**Source text**
○ ○ ○ ○

The Freedom Chat Transcripts: More from Venezuelan Journalist Andrea Daza Tapia
Last week Sampsonia Way released its third installment of The Freedom Chat, which shares the voices and stories of journalists from around the world through video chats. Our third video featured Venezuelan journalist Andrea Daza Tapia, who currently lives in Barcelona, Spain. The interview was conducted by Sampsonia Way intern Kitoko Chargois. You can watch the video here. Below is more of Sampsonia Way’s interview with Daza.
Andrea Daza Tapia left Venezuela three years ago to pursue a Masters in Journalism at the Blanquerna School of Communication in Barcelona, Spain. From afar she continues to report on her home country of Venezuela. Her writing can be found at her blog, La Azotacalles, and at Prodavinci.com.
Can you tell me about your experience as a journalist before you left Venezuela three years ago?
My experience working as a journalist has always been under Chávez, and it was like working in a minefield. Venezuela is a divided country and journalists are caught in the middle.

○ ○ ○ ○

Continue the interview with Venezuelan journalist Andrea Daza Tapia, picking up after its last sentence.

**Recorded data**
○ ○ ○ ○

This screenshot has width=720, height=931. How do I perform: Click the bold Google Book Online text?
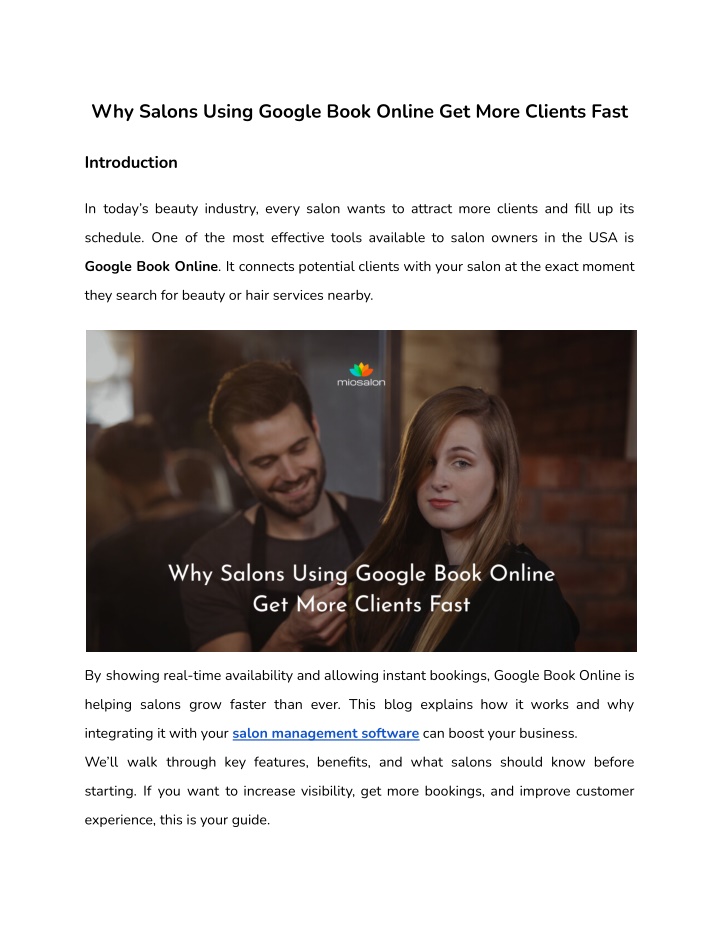pyautogui.click(x=151, y=267)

○ ○ ○ ○

**Answer to this problem**
What are the biggest challenges facing journalists in Venezuela?
Our constitution has a few articles that state that information should be accessible to citizens, but when we ask for information we get denied. The government delays answering, hoping you don’t keep asking, or they say you’re not asking the correct department, and they make you go around in circles.
A group of organizations, including the Press and Society Institute of Venezuela (IPYS), Transparency International, and Espacio Público, formed Coalición ProAcceso, which is a Venezuelan coalition working for the principles of freedom of information: Maximum disclosure, transparency in the management of public resources, free access to public information, and speedy access to government information. This coalition identified 22 laws which restricted free information, and they have helped journalists to prosecute.
Can you give me some examples of how this has impacted journalism?
In December 2008, Carlos Subero sent a letter to the Electoral Council demanding information on the financing of political parties and campaigns. He wanted to prove that the state uses government resources to win elections. Subero, who is a very experienced journalist, was told his request was done incorrectly, and the National Electoral Council rejected his request. He filed a constitutional complaint, and the National Council never answered. He was the first journalist to bring a case regarding freedom of information to court.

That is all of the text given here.